2020 ESA Annual Meeting (August 3 - 6)

COS 3 Abstract - Developing political-ecological theory: The need for many-task computing

Timothy Haas, Lubar School of Business, University of Wisconsin-Milwaukee, Milwaukee, WI
Background/Question/Methods

Models of political-ecological systems can inform policies for managing ecosystems that
contain endangered species. One way to increase the credibility of these models is to
subject them to a rigorous suite of data-based statistical assessments. Doing so involves
statistically estimating the model's parameters, computing confidence intervals for these
parameters, determining the model's prediction error rate, and assessing its sensitivity to
parameter misspecification.

Results/Conclusions

Here, these statistical algorithms along with a method for constructing politically feasible
policies from a statistically fitted model, are coded as JavaSpacesTM programs that
run as compute jobs on either supercomputers or a collection of in-house workstations.
Several new algorithms for implementing such jobs in distributed computing environments
are described.


This downloadable code is used to compute each job's output for the management
challenge of conserving the East African cheetah (Acinonyx jubatus).
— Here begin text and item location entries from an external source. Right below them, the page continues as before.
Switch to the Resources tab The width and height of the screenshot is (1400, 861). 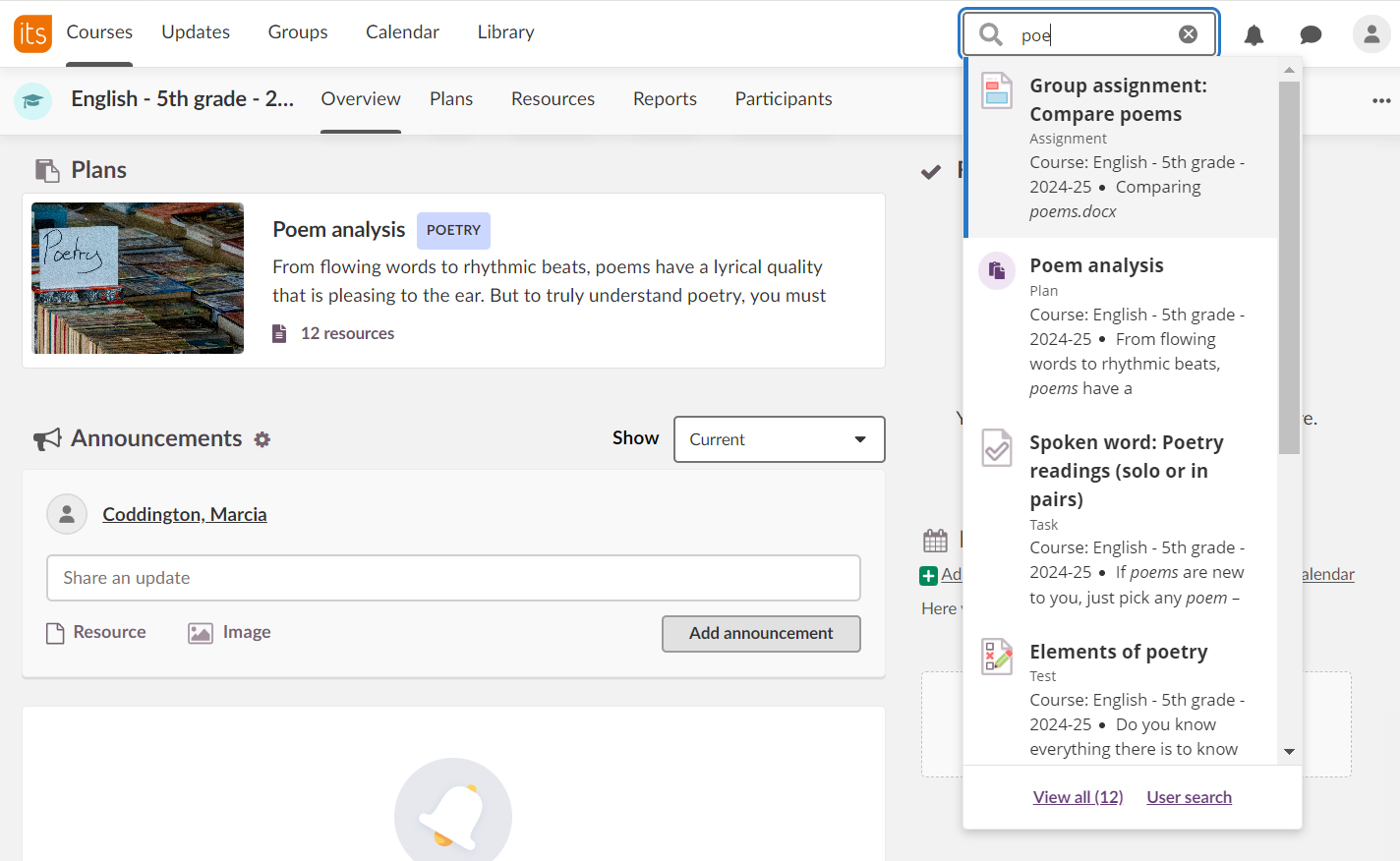pyautogui.click(x=553, y=99)
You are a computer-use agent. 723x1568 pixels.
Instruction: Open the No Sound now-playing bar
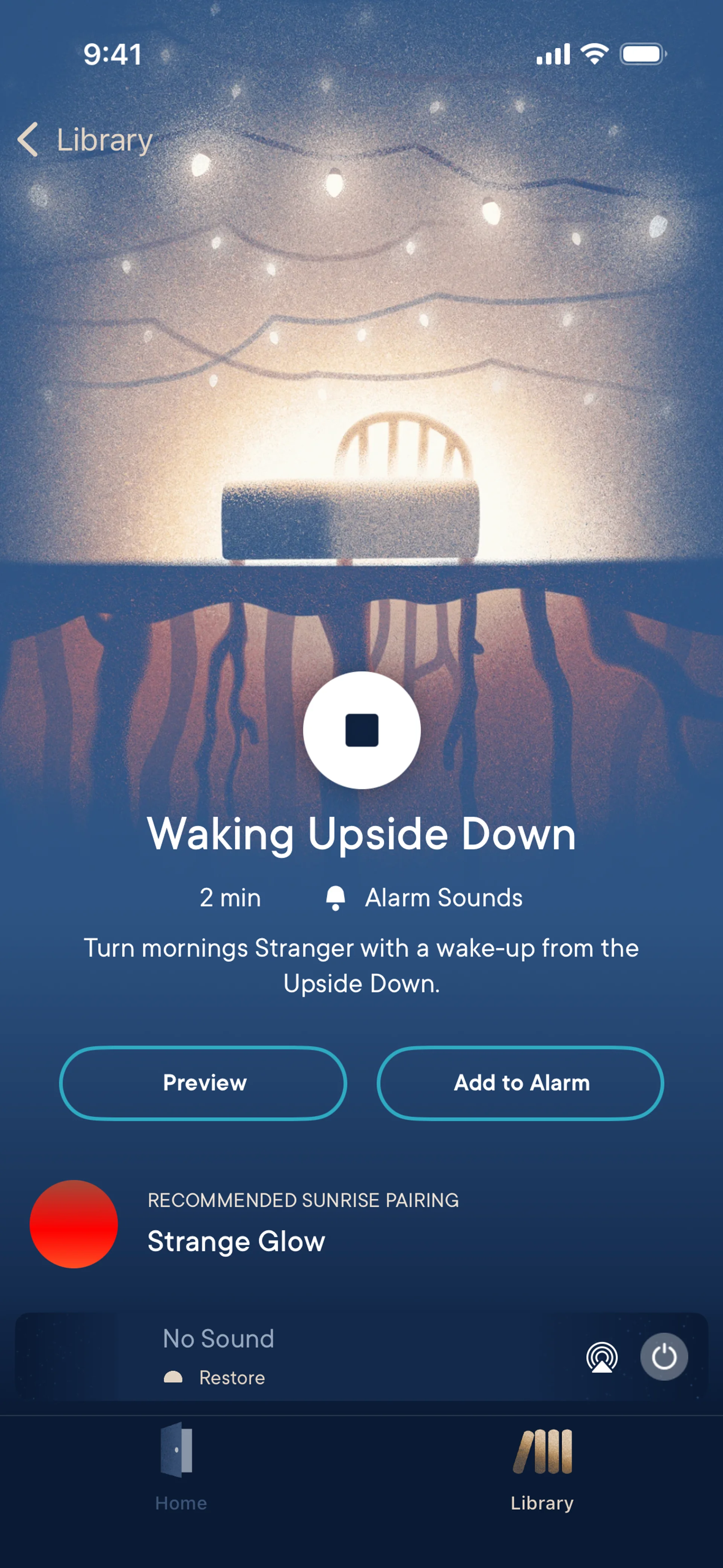point(362,1356)
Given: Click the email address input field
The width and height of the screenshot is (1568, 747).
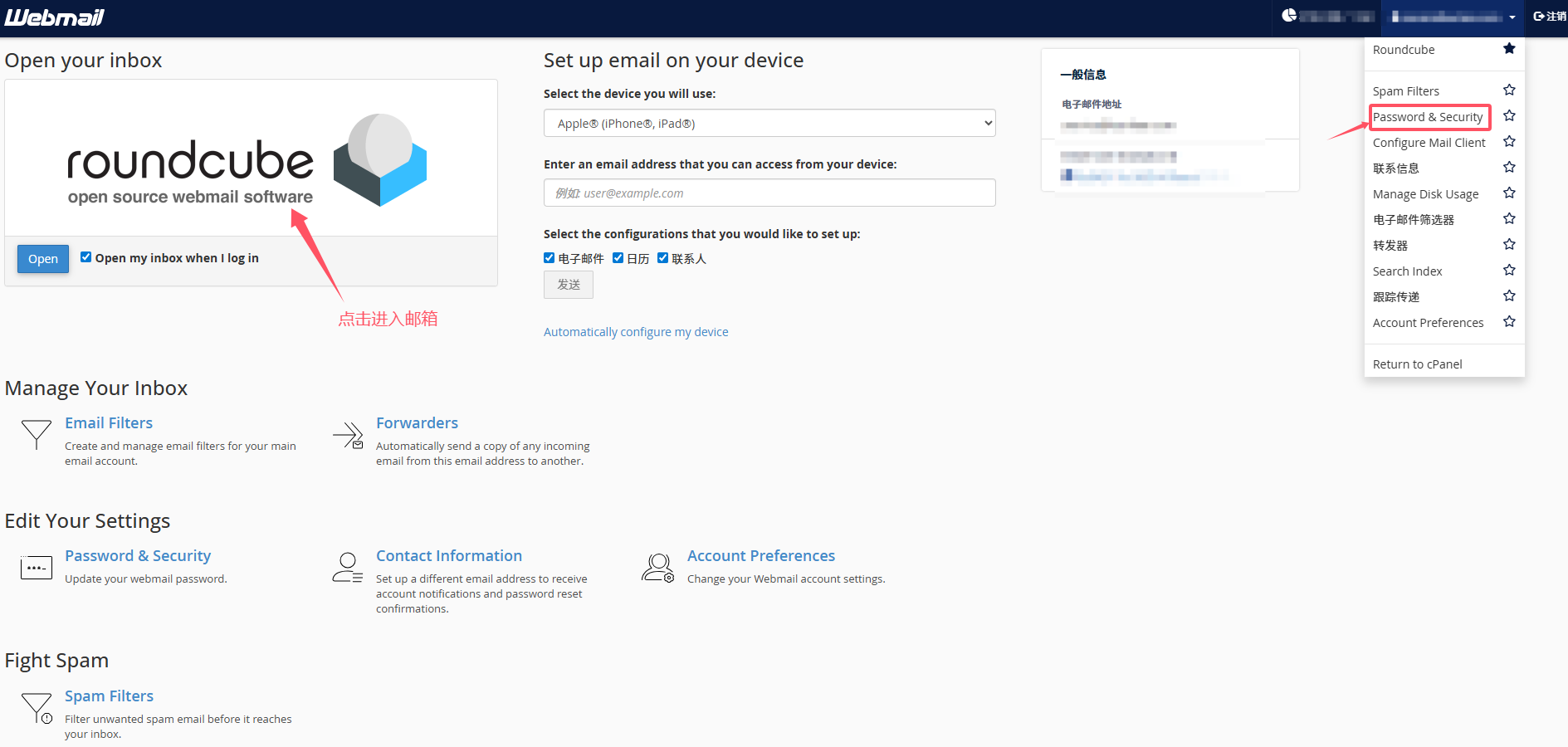Looking at the screenshot, I should [x=769, y=193].
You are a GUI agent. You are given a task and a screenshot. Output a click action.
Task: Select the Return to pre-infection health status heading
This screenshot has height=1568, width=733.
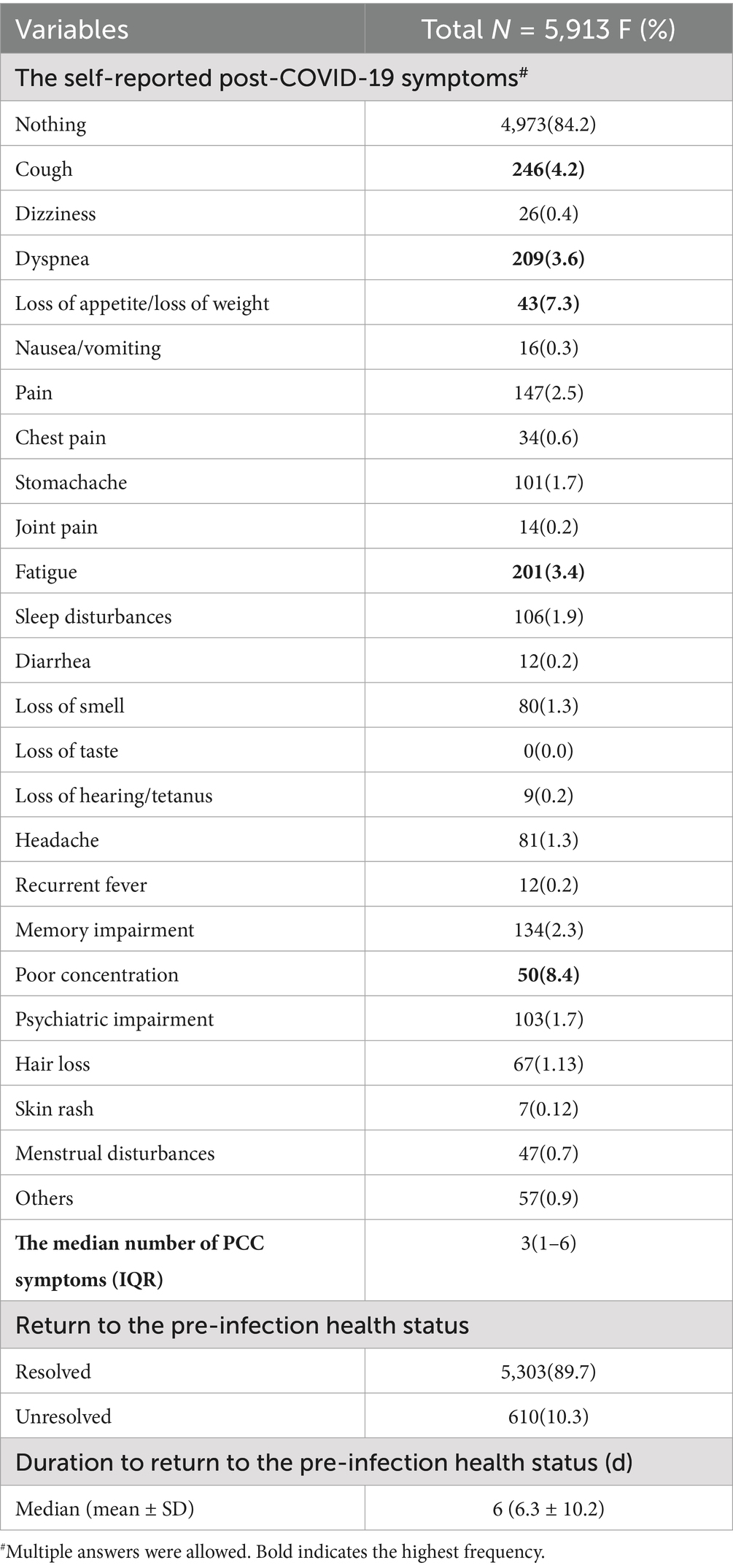pyautogui.click(x=242, y=1325)
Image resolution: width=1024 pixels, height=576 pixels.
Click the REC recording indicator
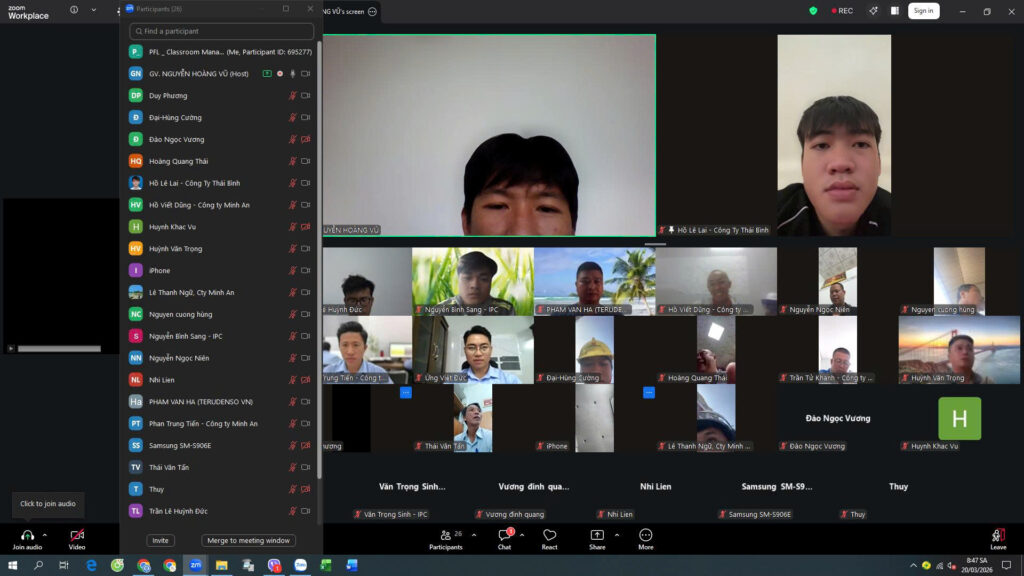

This case study shows
that the proposed suite of statistical tools can be run on a supercomputer to establish the
credibility of a managerially-relevant model of a political-ecological system that contains
one or more endangered species. This demonstration means that the new standard of
credibility that any political-ecological model needs to meet before being used to inform
ecosystem management decisions, is the one given herein.